I nodded. “I surmised as much, in truth.”
“It was all I could do to keep her spirit from consuming me completely,” the witch stammered. “The struggle was dire. Her hatred for you was so powerful. I tried to stop her…”
“It is done,” I muttered. “Her malign soul now wanders the Outer Darkness, where it shall remain forevermore.”
“I pray you are right. Twice now has my mind been supplanted by another… my flesh serving as a vessel for a malefic consciousness. I vow it shall never happen again!”
“That’s an oath well sworn, lass!”
A wry smile then curled D’vartha’s lips. “It seems I needed your assistance after all, Karnov.”
My brow arched wryly. “It must truly have pained you to admit that.”
“Aye, well, don’t get used to it,” the witch scowled.
“Can you divine the whereabouts of Nesadomntha?” I asked. “Asenthine and I have made a pact to hu
nt down that elusive necromancer.”
“Yes,” the witch replied, rising unsteadily from the crude bed. “And I shall accompany you on your quest. I have no desire to return to my arcane garden. Not after the vile taint which my sister placed upon it, at any rate.”
“I… we would welcome your company,” I grumbled.
D’vartha suddenly gripped my hand, her face a mask of grave concern. “You mean to slay Asenthine, do you not?” she whispered tensely. “Once the threat of Nesadomntha has been dealt with?”
My brow furrowed in vexation. “You know me too well, witch. I am oath-bound to purge the land of the undead. It matters not that he claims to hail from a race of benevolent vampyres. In truth, I scarcely believe such things are possible. Asenthine and I shall have our reckoning. But I will strive to ensure that our final battle is fair.”
“And then you shall seek to discover the secrets of the Cosmic Ice, guided by the dream of which you spoke?”
“I shall.”
D’vartha sighed sorrowfully, her eyes downcast. “Know that I will not be able to accompany you on that journey, Karnov. That quest is for you alone to undertake. I only pray that you are prepared for the revelations which await you.”

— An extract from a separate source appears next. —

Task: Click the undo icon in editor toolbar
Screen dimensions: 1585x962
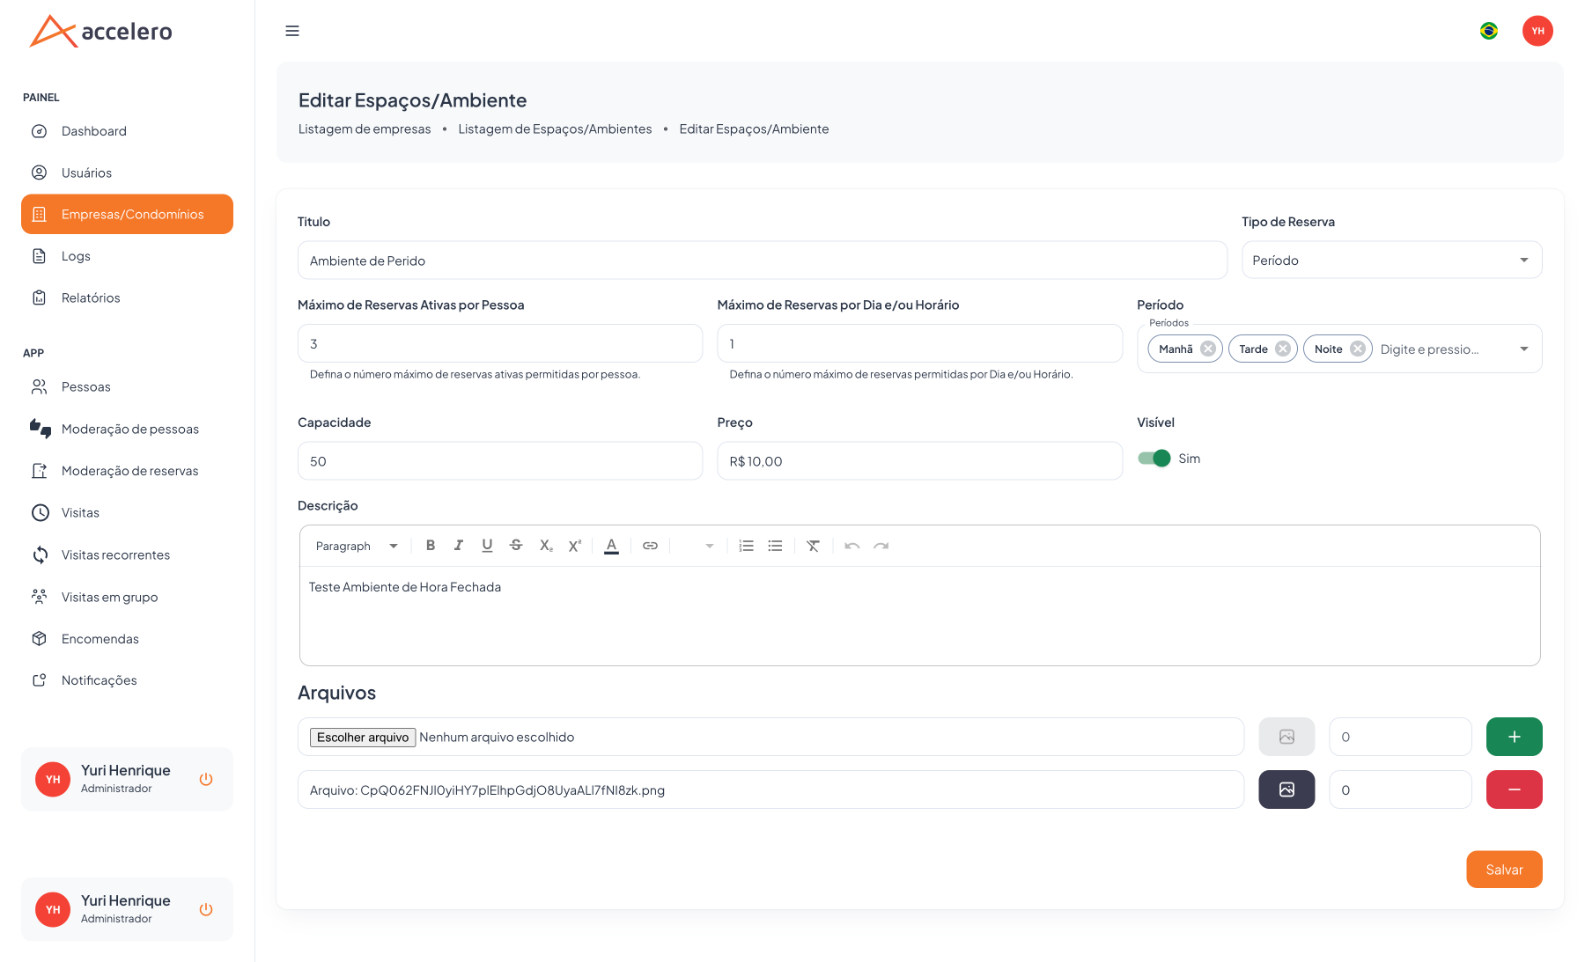Action: tap(852, 546)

I moved to the ruined door of the hut, taking up my gently glowing helmet from a broken trestle table. With a start, I suddenly spied my reflection in a broken looking glass which hung adjacent to the door frame. The face which stared back at me from the depths of the tarnished mirror was gaunt and weary. The pale blue eyes were grim and shadowed with a profound solemnity, and the once ebon beard was now shot through with streaks of grey. I sighed, acknowledging the ruinous toll which the previous several years had exacted upon both my spirit and my flesh. The man I once was had perished; he had died alongside his beloved wife and son. In his place was something stronger, more pitiless, and inestimably darker of soul. Such was the price of my enduring vow and the power which accompanied it… and it was a heavy price indeed. Gathering my thoughts, I donned my helmet and turned back to D’vartha. “Join us when you are ready.”